Mis compañeros de debate eran ciertamente meritorios. Me quedé, sin embargo, con las ganas de intercambiar con otras personas que habrían tenido mucho más para decir; por ejemplo, Gregory Randall, grado 5 del Instituto de Ingeniería Eléctrica de la Facultad de Ingeniería de la Universidad de la República, quien desde la década del 80 se ha estado formando en Europa en esta temática y continúa educando futuros ingenieros en nuestro país; otro ejemplo, los miembros, mujeres y hombres, del grupo MINA Network Management/Artificial Intelligence, fundado hace 20 años y recientemente financiado por el Programa de Grupos I+D de la Comisión Sectorial de Investigación Científica (CSIC) de la Universidad de la República, integrado por docentes de Ingeniería y estudiantes de Maestría y Doctorado sobre el tema.

De cualquier manera, como resumen de lo abordado en el debate, se mencionó, entre las fortalezas del sistema educativo nacional, el rol de Ceibal en las competencias digitales que ha contribuido a desarrollar, y entre los desafíos, la formación de docentes, todo con lo cual estoy más que de acuerdo. También se repitieron frases como “competencia en pensamiento crítico” o “uso crítico”; de hecho, la palabra “crítico” fue prácticamente un leit motiv.

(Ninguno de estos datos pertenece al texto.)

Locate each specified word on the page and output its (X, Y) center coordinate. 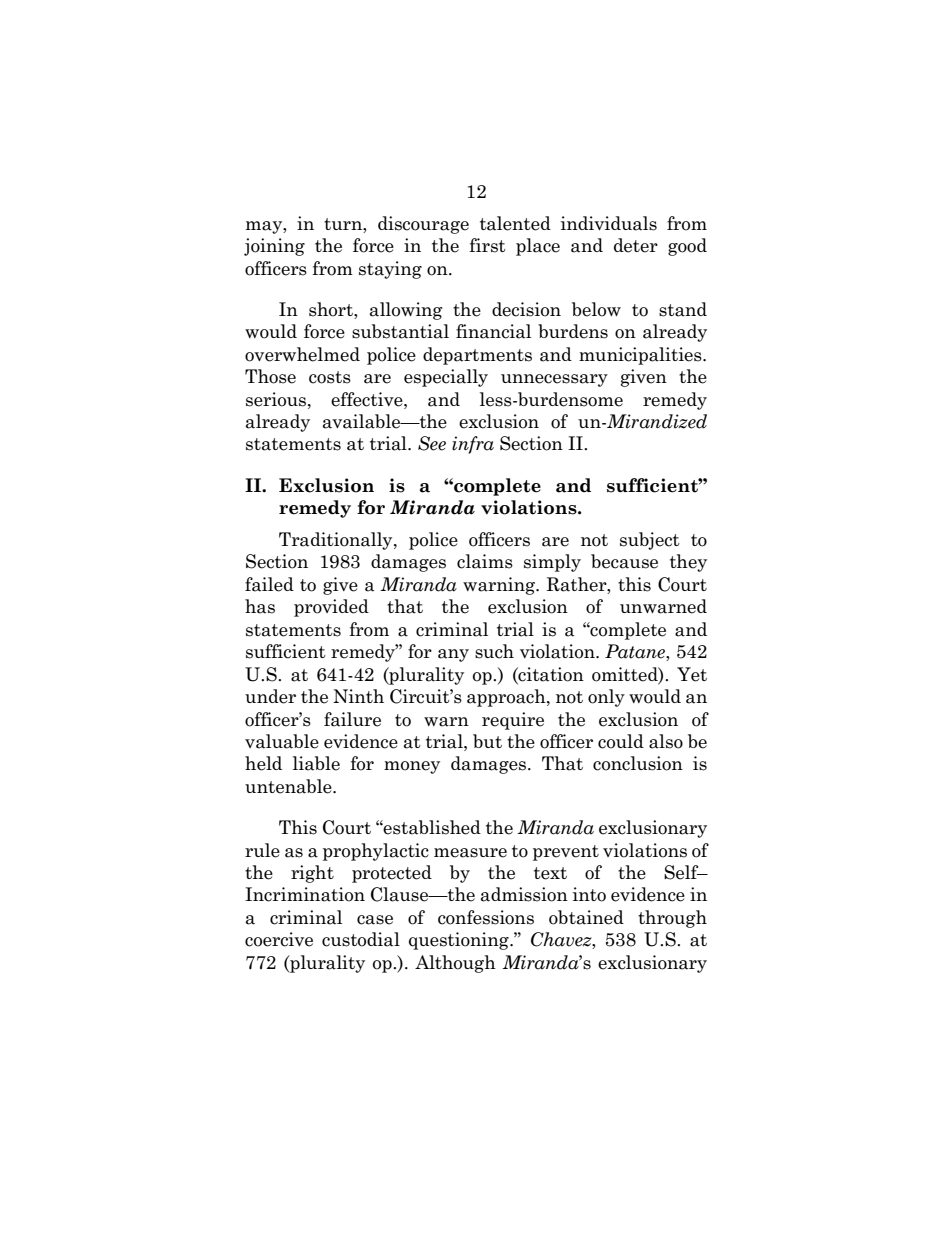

Yo me quedé elucubrando sobre a qué pensamiento crítico se estarían refiriendo, si el futuro de nuestra educación enfrenta una reducción marcada de horas y contenidos de la disciplina que lo cultiva por excelencia: la filosofía. Se pretende sustituir contenidos filosóficos por entrenamiento en argumentación. ¿Con qué conocimientos e ideas se nutrirán esas discusiones entre estudiantes? Puede que resulten, al igual que este debate público, empobrecidos por la ausencia de argumentos sustanciosos, o por la falta de apertura a potenciales interlocutores más plurales e idóneos.

También se proyecta suprimir la ética y la filosofía política. ¿Cuándo se espera que estudiantes como Manuela reflexionen que el fin no justifica los medios, o, más importante aún, que el fin no es una calificación, sino el cultivo de nuestras propias capacidades cognitivas?

Es claro que a Manuela le faltaron competencias digitales: le faltó saber que el ChatGPT suele identificarse, y que suele tener un idiolecto que lo delata, y que un ser humano determinado a no pensar por sí mismo deberá, como mínimo, estar atento a esos detalles. Como mínimo. Pero una democracia no se sostendrá nunca sobre la base de ese mínimo.

Es así que la novela de ciencia ficción, que no voy a escribir, sigue ella solita desarrollándose en nuestro cotidiano alrededor, y en estas condiciones, por lo menos en Uruguay, apunta a ser la peor de las distopías.